This is huge, since normally in score-matching objective we don’t know $p_{\sigma }(\tilde{x})$ so we can’t compute ${\nabla }_{\tilde{x}}\log p_{\sigma }(\tilde{x})$, we do some math as describe above, and we got Expensive Training problem, but with this new objective we just need to know $p_{\sigma }(\tilde{\mathbf{x}}|\mathbf{x})$ and we know that in denoising autoencoders!

We just need to find $p_{\sigma }(\tilde{x}|x)$ by using Multivariate Gaussian distribution then compute ${\nabla }_{\tilde{\mathbf{x}}}\log p_{\sigma }(\tilde{\mathbf{x}}|\mathbf{x})$ and our new objective is to minimize this:

$$\frac{1}{2}{\mathbb{E}}_{x\sim p(x)},\tilde{x}\sim p_{\sigma }(\tilde{x}|x)[\left|\right|s_{\theta }\left(\tilde{x}\right)+\frac{1}{{\sigma }^2}ϵ\left|{|}_2^2\right]$$

This is beautiful, $\frac{1}{{\sigma }^2}ϵ$ is noise that we add to input and model need to predict $s_{\theta }(\tilde{x})=-\frac{1}{{\sigma }^2}ϵ$ in other word model need to predict direction(score) that back to original data point.

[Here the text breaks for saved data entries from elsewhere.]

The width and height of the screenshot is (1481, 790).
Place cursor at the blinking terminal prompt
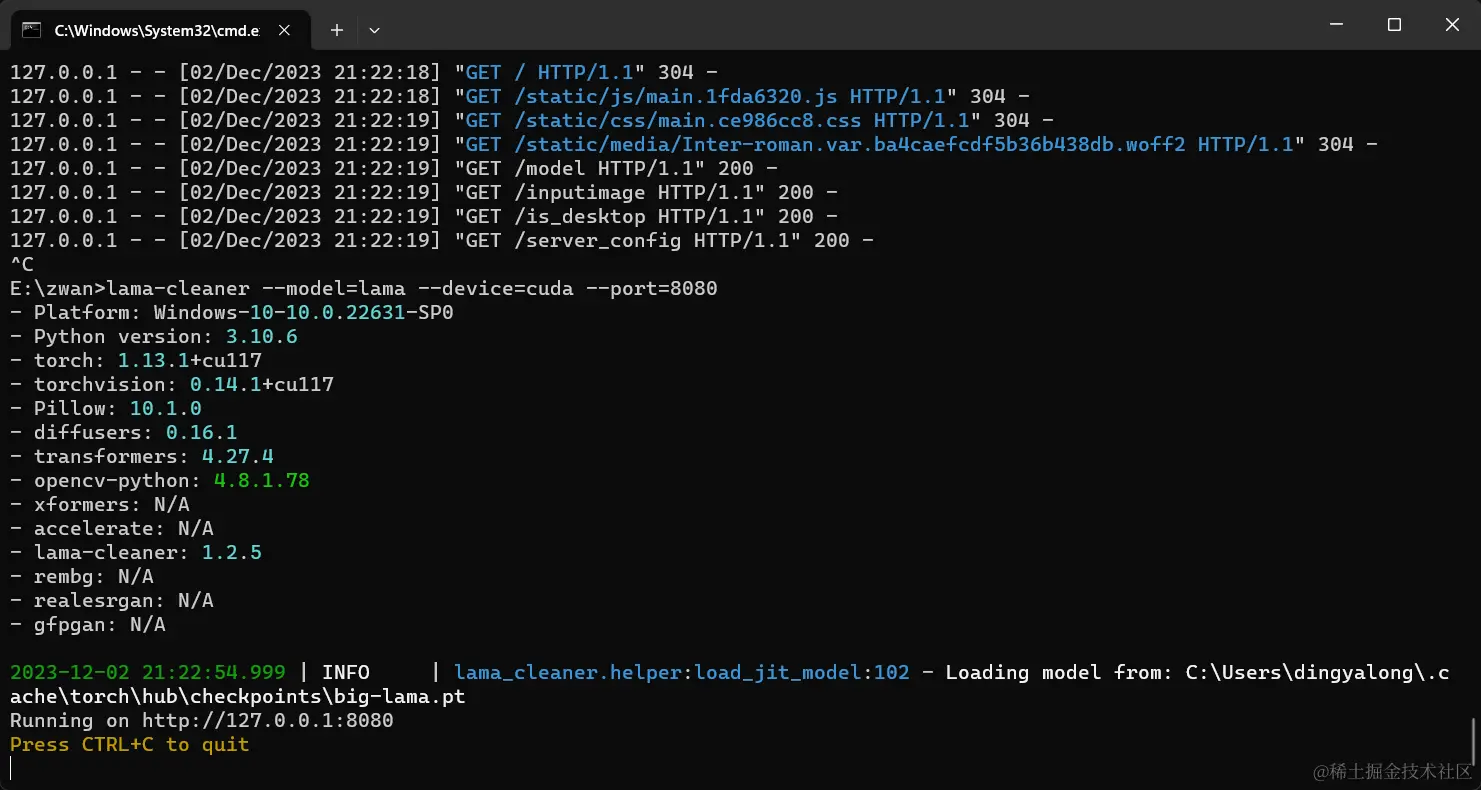pos(11,768)
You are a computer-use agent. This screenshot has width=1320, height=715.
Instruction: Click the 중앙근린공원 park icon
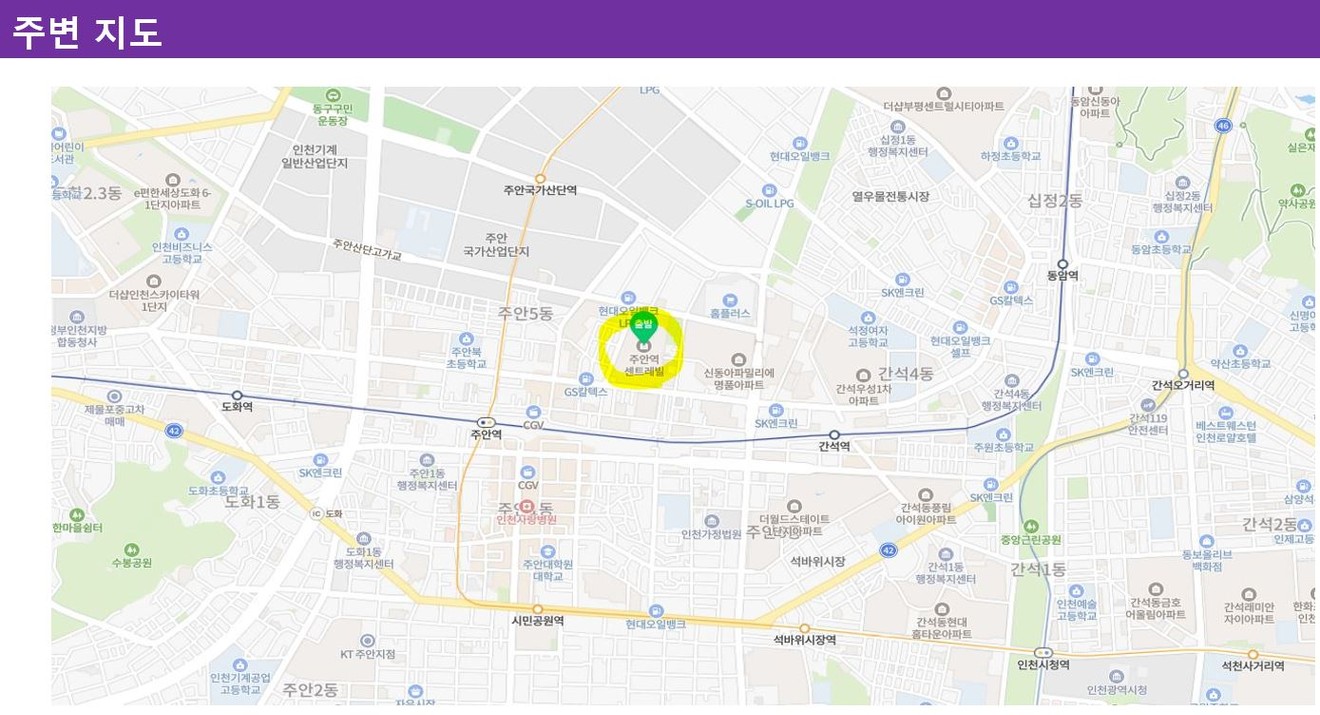[1030, 526]
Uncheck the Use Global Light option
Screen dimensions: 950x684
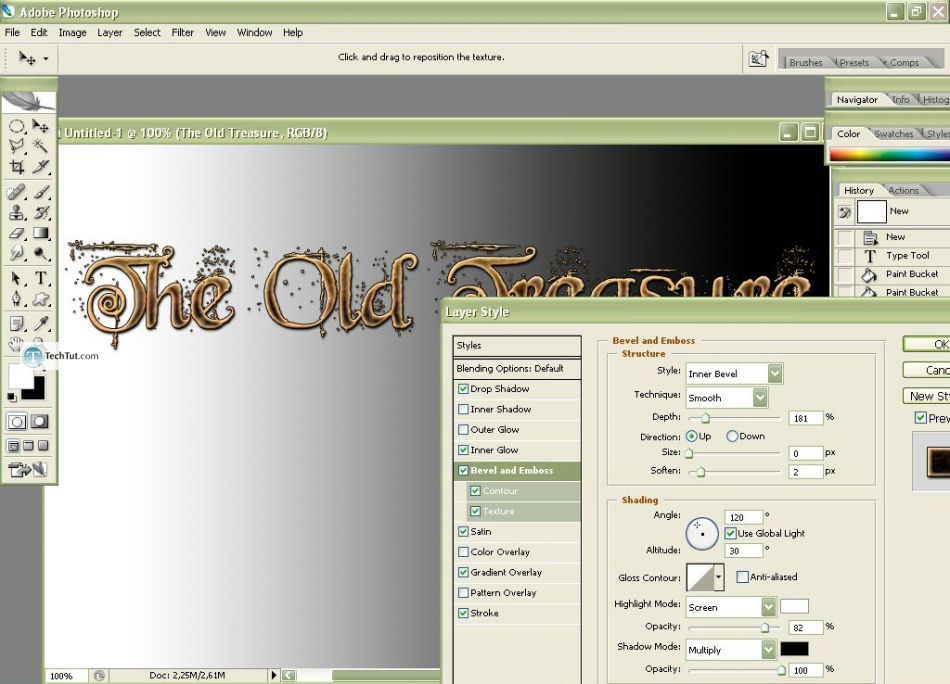click(x=730, y=533)
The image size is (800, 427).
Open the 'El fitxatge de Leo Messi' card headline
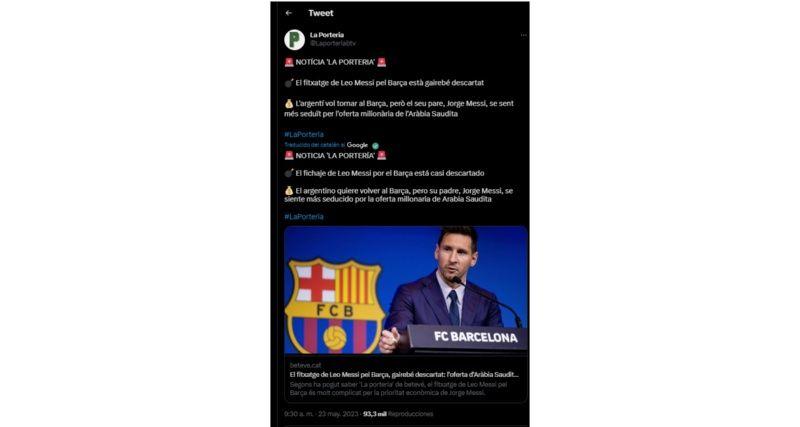404,374
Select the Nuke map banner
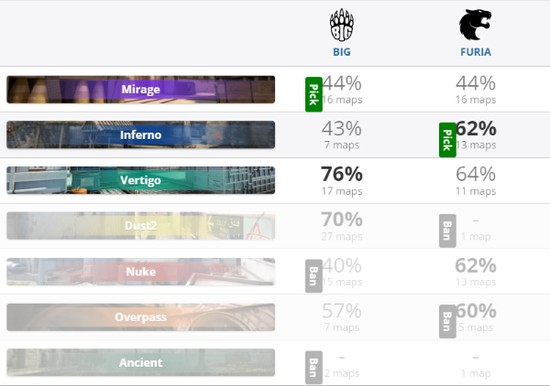Screen dimensions: 550x386 point(141,272)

How to generate new sample ?

After training our score-based model we can do get denoise sample by iteratively predict new direction using Langevin Dynamics Sampling:

$$\begin{array}{c}{\tilde{x}}_{i+1}\leftarrow {\tilde{x}}_i+\alpha \cdot s_{\theta }(\widetilde{x_i})+\sqrt{2\alpha }\cdot ϵ\\ i=0,1,\cdot \cdot \cdot ,K\end{array}$$

At each step, we update the current sample ${\tilde{x}}_i$ by adding the product of a small step size $\alpha$ and the estimated score $s_{\theta }({\tilde{x}}_i)$. We also add the term $\sqrt{2\alpha }ϵ$ to introduce noise, which prevents all samples from collapsing to a single point. So our sample will become closer to data manifold.

Multiple Noise Perturbation

Recall that in Low Coverage of Data Space problem we have tradeoff when select $\sigma$, to achieve the best of both worlds, we use multiple scales of noise perturbations simultaneously.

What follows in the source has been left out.